Since Medicare now pays hospitals less if they have high readmission rates, and reports those rates publicly, health teams nationwide have ramped up their efforts to make sure hospital patients get support that will keep them from coming back in the "revolving door." The new study suggests those teams should focus on ways to keep surgery patients from experiencing emergencies after they go home.

"This research is a high-altitude look at this problem, and suggests that we should really be doing more investigation into what is driving the frequency with which patients need to come into the emergency department," says Keith Kocher, M.D., the study's lead author and a U-M emergency physician. "We should be looking for things we can do as a health system to head off the need for an ED visit in the first place, or to deliver care in the ED that can prevent a hospital readmission if we can."

Kocher, an assistant professor of in the Department of Emergency Medicine at the U-M Medical School, worked on the study with three other U-M physicians who have led a number of studies on hospital quality after surgery and heart procedures. All are members of the U-M Institute for Healthcare Policy and Innovation.

The new study's findings come from studying post-hospital emergency care and hospitalizations among seniors who had one or more of six of the most common operations: angioplasty or other minimally invasive heart procedures, coronary artery bypass, hip fracture repair, back surgery, elective abdominal aortic aneurysm repair, and colectomy or removal of part of the colon, such as for colon cancer.

The most common issues that brought patients to the ED were cardiovascular and respiratory conditions, infections, complications with the site of their surgery or procedure incision, and abdominal or gastrointestinal problems.

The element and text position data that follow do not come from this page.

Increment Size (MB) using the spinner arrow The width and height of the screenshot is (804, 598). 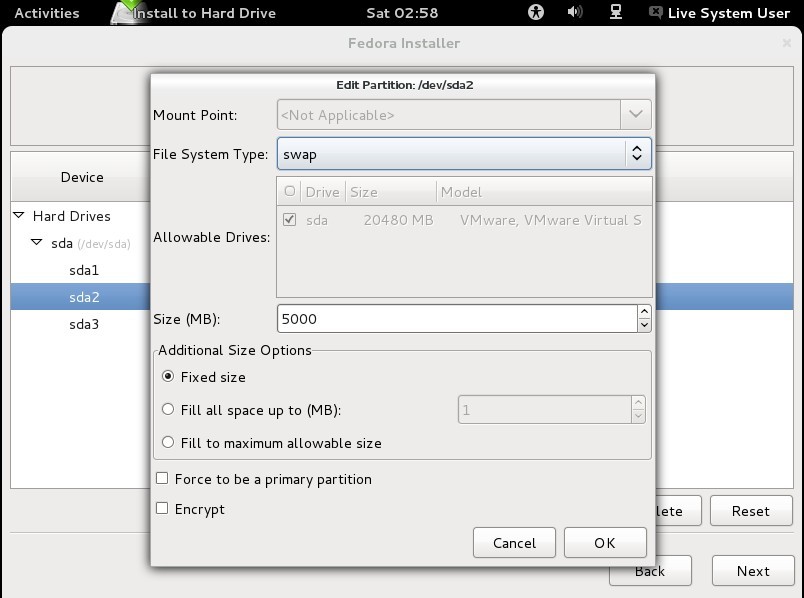tap(645, 313)
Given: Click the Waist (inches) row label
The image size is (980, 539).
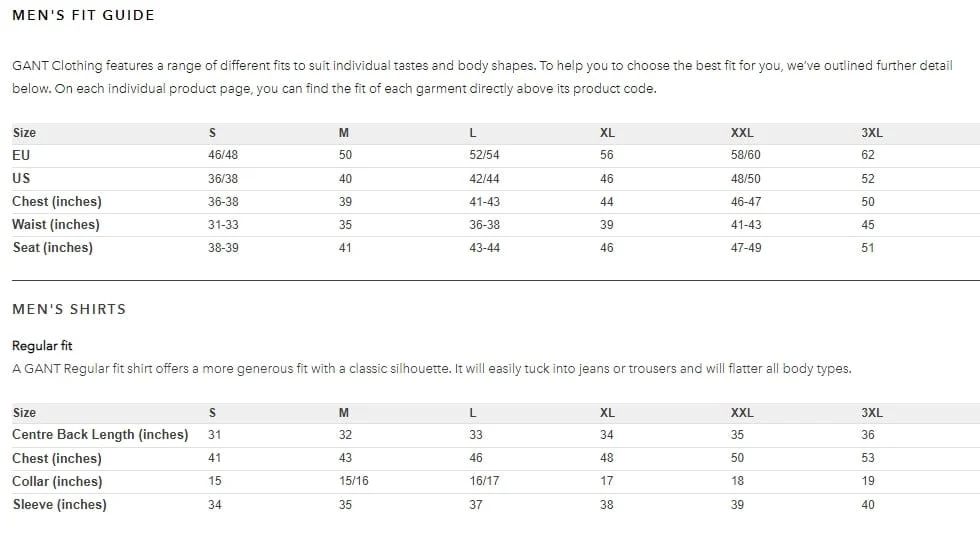Looking at the screenshot, I should (x=56, y=224).
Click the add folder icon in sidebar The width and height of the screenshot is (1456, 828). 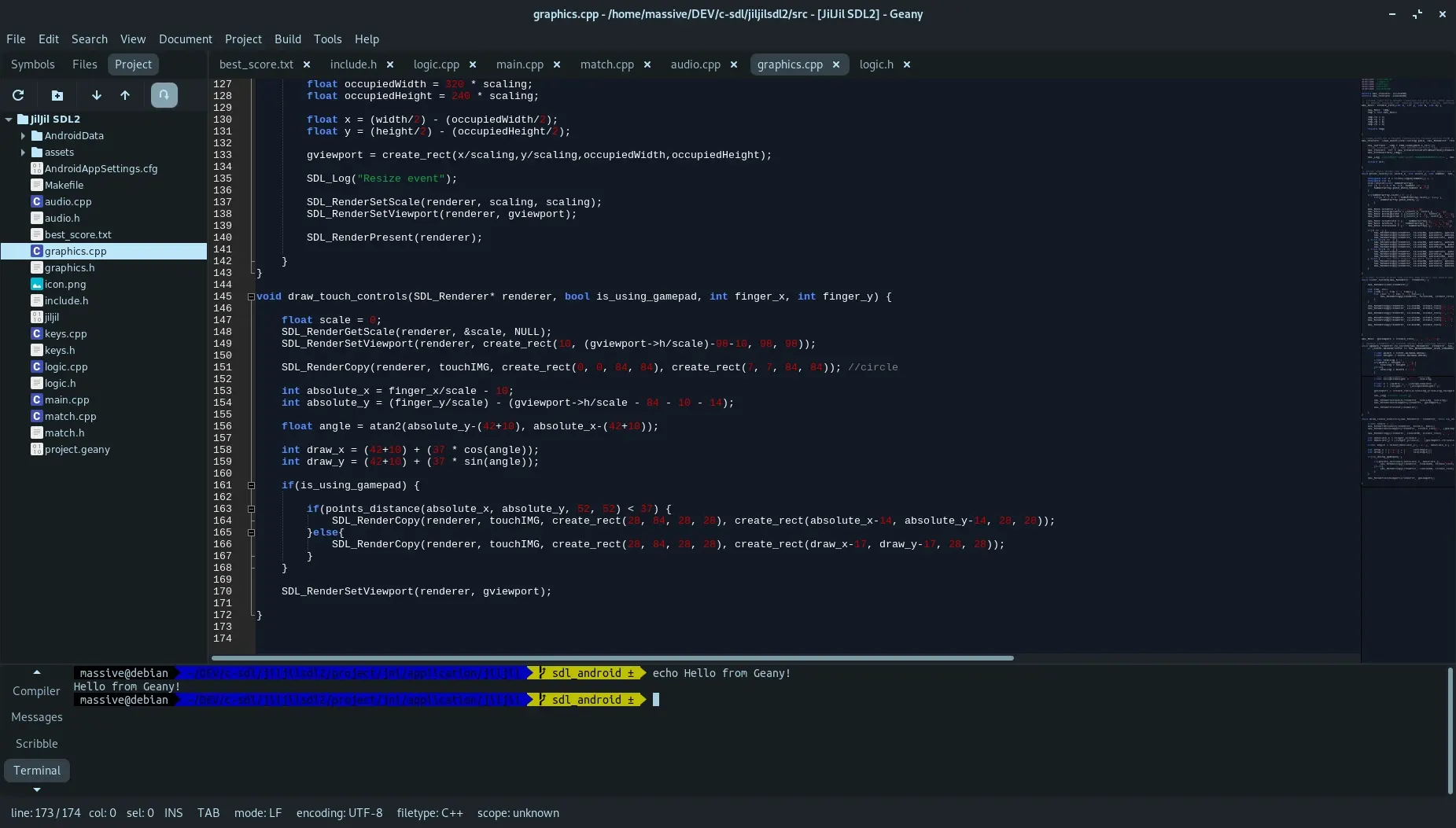coord(57,95)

"There was a lot of variation depending on what the surgery was for," Kocher notes, adding that for colon surgery, the rate of post-hospital emergency visits ranged from 1 in 4 patients treated at some hospitals, to 1 in 14 treated at others. "We went into this expecting some variation, but were surprised at how much we found. That means this is probably a finding health providers and systems can act on to improve their rates, to ensure coordination of care and that patients can access timely care for problems that develop after they are discharged before having to come to the ED."

In addition to seeing post-surgery emergency visit rates as an opportunity for surgical and inpatient teams to do a better job at educating patients and managing their care in the first days after they go home, Kocher and his colleagues see a potential role for emergency physicians as well.

"An emergency visit by a surgical patient is a signifier of a problem in the transition from the hospital to the outpatient setting," he comments. "Emergency visits by post-surgery patients could be used to re-establish coordination of care, as well as deliver treatment and create management plans to prevent readmission."

Kocher notes that some of this may already be occurring, or will soon, as accountable care organizations and other integrated systems of care come online, health providers will have even more incentive to ensure that they contain the cost and improve the overall quality and coordination of each patient's care.

At the U-M Health System's adult emergency department, for instance, adult emergency department patients have access to a care manager to coordinate patients' care across UMHS sites, and a free phone-based service that assists them in getting outpatient appointments to follow up on their health needs. UMHS also has clinical relationships with local skilled nursing facilities, to help coordinate patients' post-hospital care.

Integrating care across all settings might help hospitals reduce their post-surgery emergency care rate, Kocher says. And as readmission penalties mount, hospitals may begin to focus more on emergency physicians' decision-making process regarding readmitting a patient from the ED.

But first, further research on the reasons for these emergency visits, the impact of hospital-discharge education and planning on post-surgery ED visits, and the reasons why emergency patients are readmitted from the emergency department, is needed, he says. Social and family support reasons, not just medical considerations, may play a big role.